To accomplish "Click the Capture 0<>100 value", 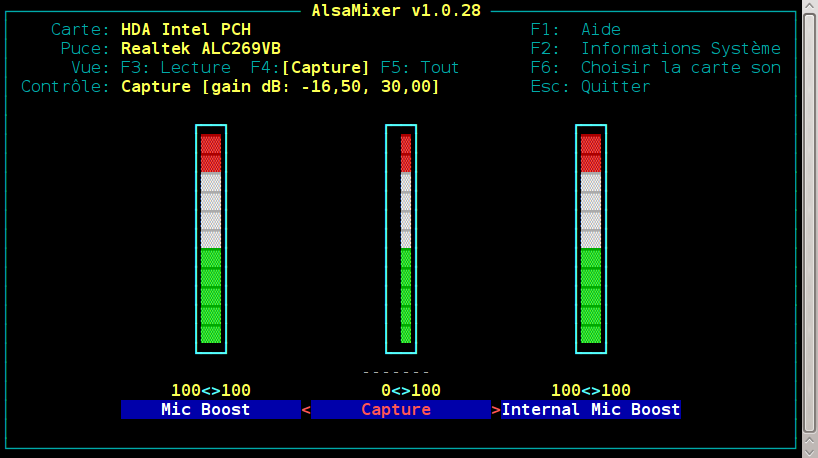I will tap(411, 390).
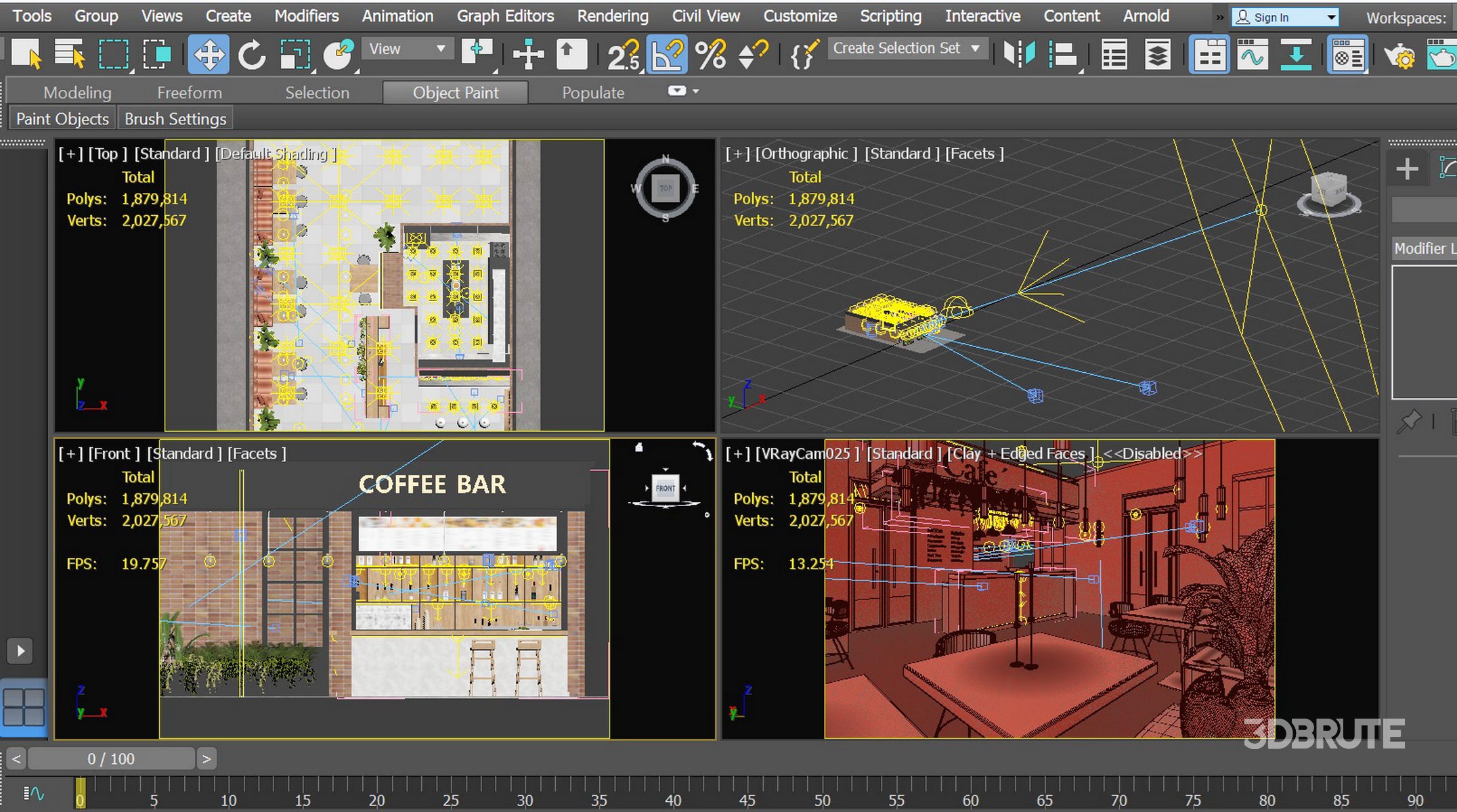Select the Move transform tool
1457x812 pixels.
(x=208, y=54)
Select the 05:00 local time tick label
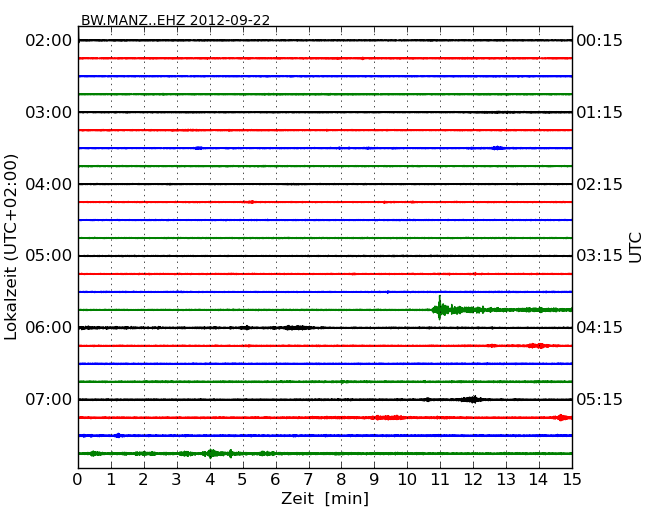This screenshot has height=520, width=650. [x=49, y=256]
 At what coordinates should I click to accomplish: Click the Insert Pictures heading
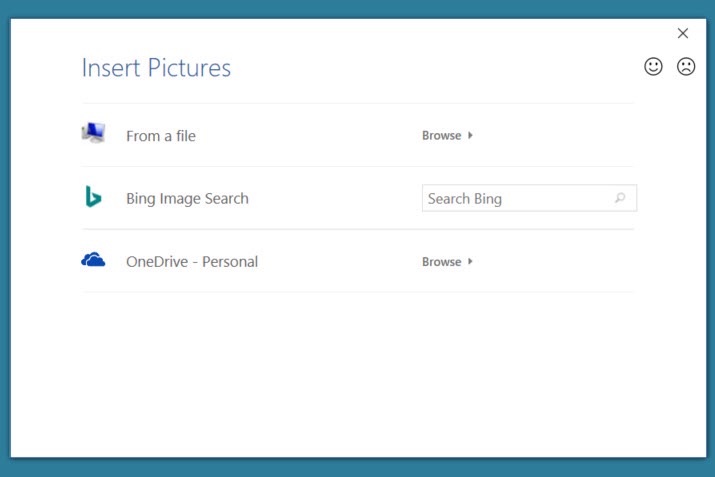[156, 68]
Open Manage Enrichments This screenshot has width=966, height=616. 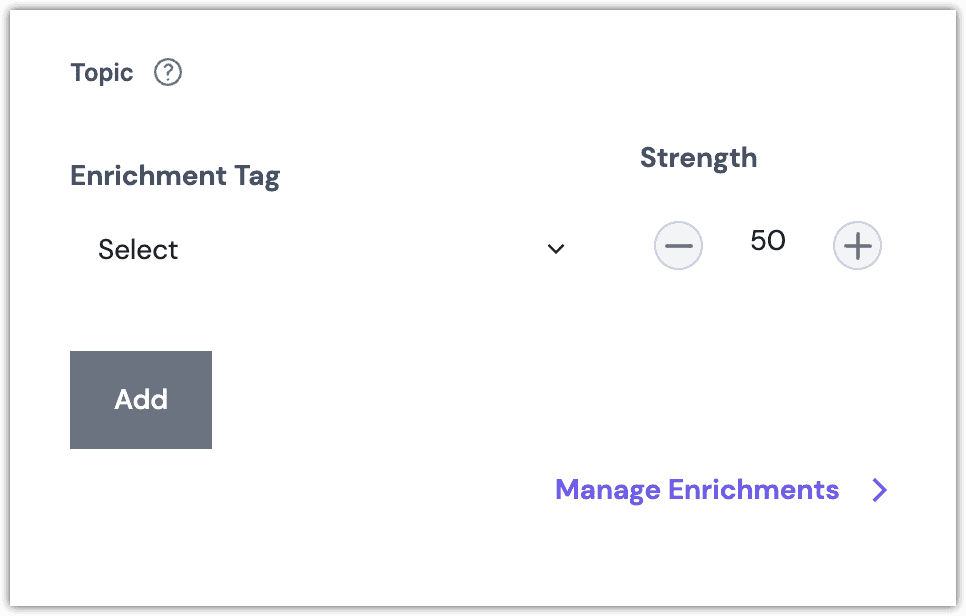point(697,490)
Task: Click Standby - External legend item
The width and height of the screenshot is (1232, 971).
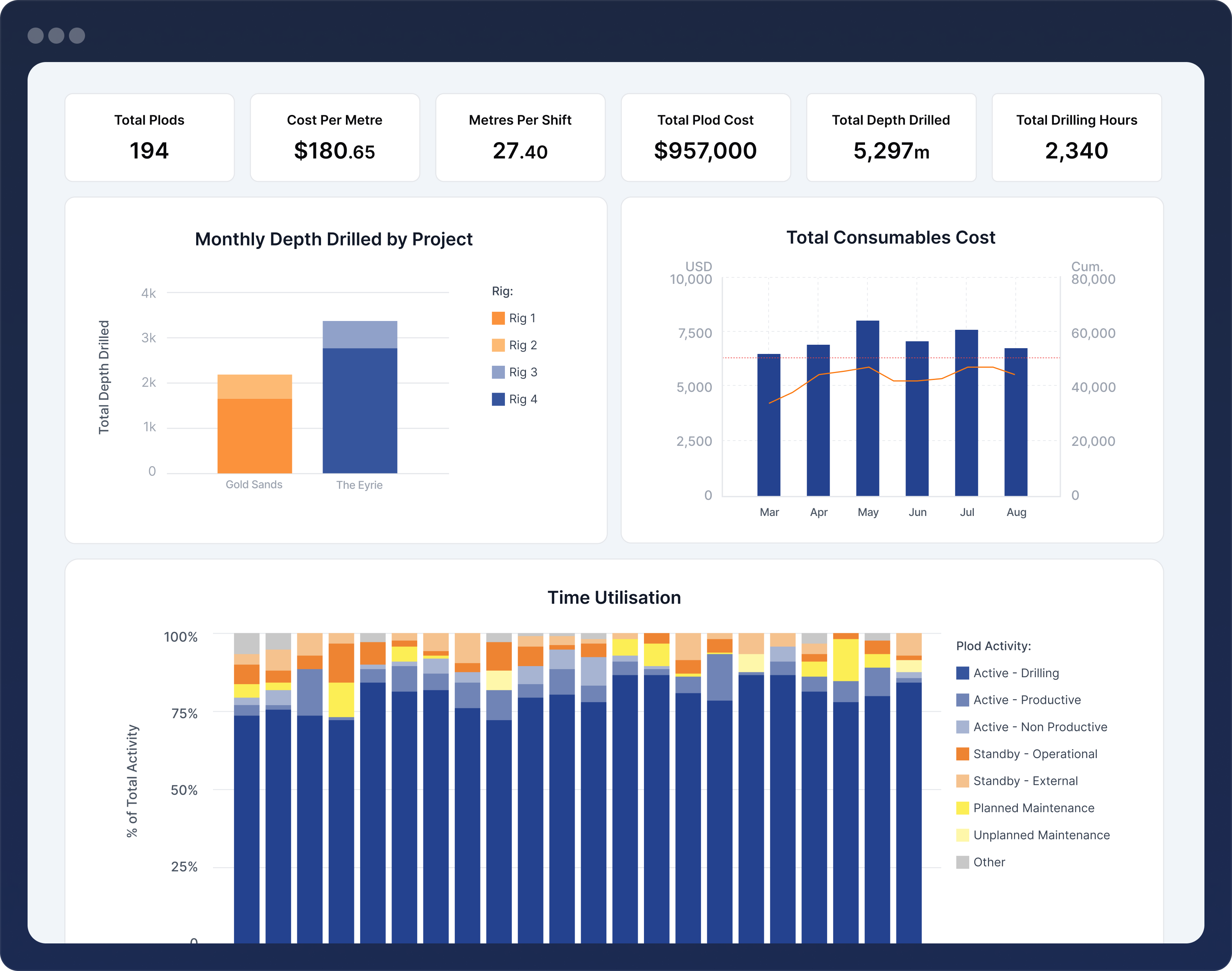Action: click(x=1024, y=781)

━━━━

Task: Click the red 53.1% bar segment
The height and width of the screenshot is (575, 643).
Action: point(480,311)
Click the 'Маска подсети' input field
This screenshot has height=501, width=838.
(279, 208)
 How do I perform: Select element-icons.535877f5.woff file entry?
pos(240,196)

━━━━

[WAS ZU TUN IST] Wiederhole aus dem Material wortgetreu die Zeilen von der Zeile mit "Task: Click the red 53.1% bar segment" bis zur Zeile mit "pos(240,196)", beide eingeschlossen.

[VOLLSTÄNDIGE ANTWORT]
Task: Click the red 53.1% bar segment
The height and width of the screenshot is (575, 643).
Action: point(480,311)
Click the 'Маска подсети' input field
This screenshot has height=501, width=838.
(279, 208)
 How do I perform: Select element-icons.535877f5.woff file entry?
pos(240,196)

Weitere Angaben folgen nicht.